**WRITTEN REQUEST**
Please rewrite the records starting at the line containing "The height and width of the screenshot is (274, 344)." and ending at the line containing "click(216, 164)", swapping "chevron" for "arrow" and keeping everything else the same.

---------- EXERCISE INPUTS ----------

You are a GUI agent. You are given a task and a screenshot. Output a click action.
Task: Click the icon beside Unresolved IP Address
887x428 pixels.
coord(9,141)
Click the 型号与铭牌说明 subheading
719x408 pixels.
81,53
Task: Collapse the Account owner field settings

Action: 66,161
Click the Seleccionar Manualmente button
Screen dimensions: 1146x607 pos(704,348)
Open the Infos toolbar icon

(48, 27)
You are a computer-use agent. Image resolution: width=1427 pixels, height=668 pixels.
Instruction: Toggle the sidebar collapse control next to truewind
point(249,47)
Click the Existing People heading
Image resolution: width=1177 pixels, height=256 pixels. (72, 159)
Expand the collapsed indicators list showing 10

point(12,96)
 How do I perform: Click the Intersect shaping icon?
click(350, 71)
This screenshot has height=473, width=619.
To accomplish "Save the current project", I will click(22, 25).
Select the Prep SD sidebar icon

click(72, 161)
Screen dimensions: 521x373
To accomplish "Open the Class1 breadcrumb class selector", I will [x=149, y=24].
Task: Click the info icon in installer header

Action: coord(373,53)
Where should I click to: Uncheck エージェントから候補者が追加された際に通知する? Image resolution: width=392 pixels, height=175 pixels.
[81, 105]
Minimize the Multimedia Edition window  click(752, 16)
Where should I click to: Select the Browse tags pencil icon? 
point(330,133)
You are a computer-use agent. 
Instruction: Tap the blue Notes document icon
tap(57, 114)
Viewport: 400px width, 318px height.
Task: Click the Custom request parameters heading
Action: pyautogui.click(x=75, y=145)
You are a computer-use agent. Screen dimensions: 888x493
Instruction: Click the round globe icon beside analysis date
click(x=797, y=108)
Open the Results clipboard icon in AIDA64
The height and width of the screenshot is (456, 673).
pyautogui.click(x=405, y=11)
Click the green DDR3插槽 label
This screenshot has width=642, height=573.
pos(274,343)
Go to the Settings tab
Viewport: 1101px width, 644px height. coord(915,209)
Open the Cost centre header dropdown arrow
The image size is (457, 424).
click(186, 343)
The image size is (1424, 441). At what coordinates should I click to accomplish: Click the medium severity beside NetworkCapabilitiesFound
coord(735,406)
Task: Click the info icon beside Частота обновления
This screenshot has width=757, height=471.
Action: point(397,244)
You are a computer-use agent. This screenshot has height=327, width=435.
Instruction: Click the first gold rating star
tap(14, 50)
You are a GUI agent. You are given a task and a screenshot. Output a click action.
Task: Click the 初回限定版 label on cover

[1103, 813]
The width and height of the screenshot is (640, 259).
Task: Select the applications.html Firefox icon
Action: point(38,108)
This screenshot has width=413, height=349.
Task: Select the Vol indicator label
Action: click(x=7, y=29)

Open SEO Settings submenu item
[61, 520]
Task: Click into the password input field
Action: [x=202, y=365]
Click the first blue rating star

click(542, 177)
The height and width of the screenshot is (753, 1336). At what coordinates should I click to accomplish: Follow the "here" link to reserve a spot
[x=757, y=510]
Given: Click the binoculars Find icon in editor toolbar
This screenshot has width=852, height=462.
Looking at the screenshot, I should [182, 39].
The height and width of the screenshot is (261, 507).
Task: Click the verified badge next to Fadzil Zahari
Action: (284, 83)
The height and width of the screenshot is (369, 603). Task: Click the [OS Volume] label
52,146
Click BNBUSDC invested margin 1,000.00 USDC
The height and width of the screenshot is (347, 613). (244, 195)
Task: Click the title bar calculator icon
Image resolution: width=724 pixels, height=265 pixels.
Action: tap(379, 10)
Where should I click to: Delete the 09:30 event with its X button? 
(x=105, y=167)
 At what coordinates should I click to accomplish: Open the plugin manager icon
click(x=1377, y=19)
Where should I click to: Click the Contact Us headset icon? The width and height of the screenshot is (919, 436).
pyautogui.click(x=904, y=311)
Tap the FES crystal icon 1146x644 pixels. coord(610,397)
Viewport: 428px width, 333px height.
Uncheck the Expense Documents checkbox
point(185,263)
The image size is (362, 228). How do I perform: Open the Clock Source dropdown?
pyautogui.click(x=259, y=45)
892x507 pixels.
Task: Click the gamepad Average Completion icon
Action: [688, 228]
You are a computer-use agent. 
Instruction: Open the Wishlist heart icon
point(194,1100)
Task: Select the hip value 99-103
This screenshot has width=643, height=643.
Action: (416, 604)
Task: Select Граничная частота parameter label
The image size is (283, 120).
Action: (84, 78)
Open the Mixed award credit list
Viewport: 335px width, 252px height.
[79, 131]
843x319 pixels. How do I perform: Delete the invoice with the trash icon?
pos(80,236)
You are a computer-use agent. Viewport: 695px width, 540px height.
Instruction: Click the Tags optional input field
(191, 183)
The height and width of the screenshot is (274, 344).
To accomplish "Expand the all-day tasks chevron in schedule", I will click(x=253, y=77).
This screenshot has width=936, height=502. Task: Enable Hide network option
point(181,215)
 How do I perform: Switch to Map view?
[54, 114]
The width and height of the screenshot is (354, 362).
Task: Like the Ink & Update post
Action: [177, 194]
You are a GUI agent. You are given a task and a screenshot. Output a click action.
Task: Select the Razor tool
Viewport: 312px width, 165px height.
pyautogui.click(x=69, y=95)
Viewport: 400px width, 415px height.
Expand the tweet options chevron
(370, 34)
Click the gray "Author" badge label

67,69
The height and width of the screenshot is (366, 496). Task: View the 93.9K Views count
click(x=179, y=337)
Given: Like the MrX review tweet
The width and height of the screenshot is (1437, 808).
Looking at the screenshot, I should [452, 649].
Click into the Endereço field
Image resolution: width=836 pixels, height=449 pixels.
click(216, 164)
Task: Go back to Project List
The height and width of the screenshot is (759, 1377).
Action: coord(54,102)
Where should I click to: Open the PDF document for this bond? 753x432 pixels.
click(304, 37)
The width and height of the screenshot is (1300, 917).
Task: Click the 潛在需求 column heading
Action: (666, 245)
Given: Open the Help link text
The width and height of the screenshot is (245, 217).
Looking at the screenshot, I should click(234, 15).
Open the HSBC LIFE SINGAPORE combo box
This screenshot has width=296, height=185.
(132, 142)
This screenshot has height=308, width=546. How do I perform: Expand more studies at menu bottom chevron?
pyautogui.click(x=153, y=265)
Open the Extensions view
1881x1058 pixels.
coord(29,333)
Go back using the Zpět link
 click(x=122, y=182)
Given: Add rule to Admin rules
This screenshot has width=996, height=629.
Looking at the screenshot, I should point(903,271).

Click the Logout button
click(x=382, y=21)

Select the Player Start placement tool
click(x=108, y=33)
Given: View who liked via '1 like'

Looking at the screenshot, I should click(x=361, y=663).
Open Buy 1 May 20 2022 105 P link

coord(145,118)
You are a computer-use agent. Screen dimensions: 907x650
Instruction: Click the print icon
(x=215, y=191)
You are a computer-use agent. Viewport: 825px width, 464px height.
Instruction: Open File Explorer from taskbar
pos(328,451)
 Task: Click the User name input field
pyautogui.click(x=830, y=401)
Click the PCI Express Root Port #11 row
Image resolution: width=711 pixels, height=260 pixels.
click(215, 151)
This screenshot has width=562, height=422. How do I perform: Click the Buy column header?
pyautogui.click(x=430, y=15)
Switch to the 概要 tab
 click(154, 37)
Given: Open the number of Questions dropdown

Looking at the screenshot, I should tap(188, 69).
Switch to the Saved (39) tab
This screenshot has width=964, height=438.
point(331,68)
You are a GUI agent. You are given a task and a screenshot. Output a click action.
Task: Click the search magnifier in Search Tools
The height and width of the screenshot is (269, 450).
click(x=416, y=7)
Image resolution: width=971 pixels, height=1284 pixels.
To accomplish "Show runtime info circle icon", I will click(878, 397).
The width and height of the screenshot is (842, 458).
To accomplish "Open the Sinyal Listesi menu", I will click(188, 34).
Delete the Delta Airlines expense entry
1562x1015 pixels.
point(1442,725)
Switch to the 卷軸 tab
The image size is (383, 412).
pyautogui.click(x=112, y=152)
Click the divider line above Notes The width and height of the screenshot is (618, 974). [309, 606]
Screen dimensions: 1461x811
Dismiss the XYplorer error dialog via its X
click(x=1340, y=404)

----------

**RESULT**
The height and width of the screenshot is (274, 344).
To accomplish "Expand the all-day tasks arrow in schedule", I will click(x=253, y=77).
This screenshot has width=936, height=502. Task: Enable Hide network option
point(181,215)
 How do I perform: Switch to Map view?
[54, 114]
The width and height of the screenshot is (354, 362).
Task: Like the Ink & Update post
Action: [177, 194]
You are a GUI agent. You are given a task and a screenshot. Output a click action.
Task: Select the Razor tool
Viewport: 312px width, 165px height.
pyautogui.click(x=69, y=95)
Viewport: 400px width, 415px height.
Expand the tweet options arrow
(370, 34)
Click the gray "Author" badge label

67,69
The height and width of the screenshot is (366, 496). Task: View the 93.9K Views count
click(x=179, y=337)
Given: Like the MrX review tweet
The width and height of the screenshot is (1437, 808).
Looking at the screenshot, I should [452, 649].
Click into the Endereço field
Image resolution: width=836 pixels, height=449 pixels.
click(216, 164)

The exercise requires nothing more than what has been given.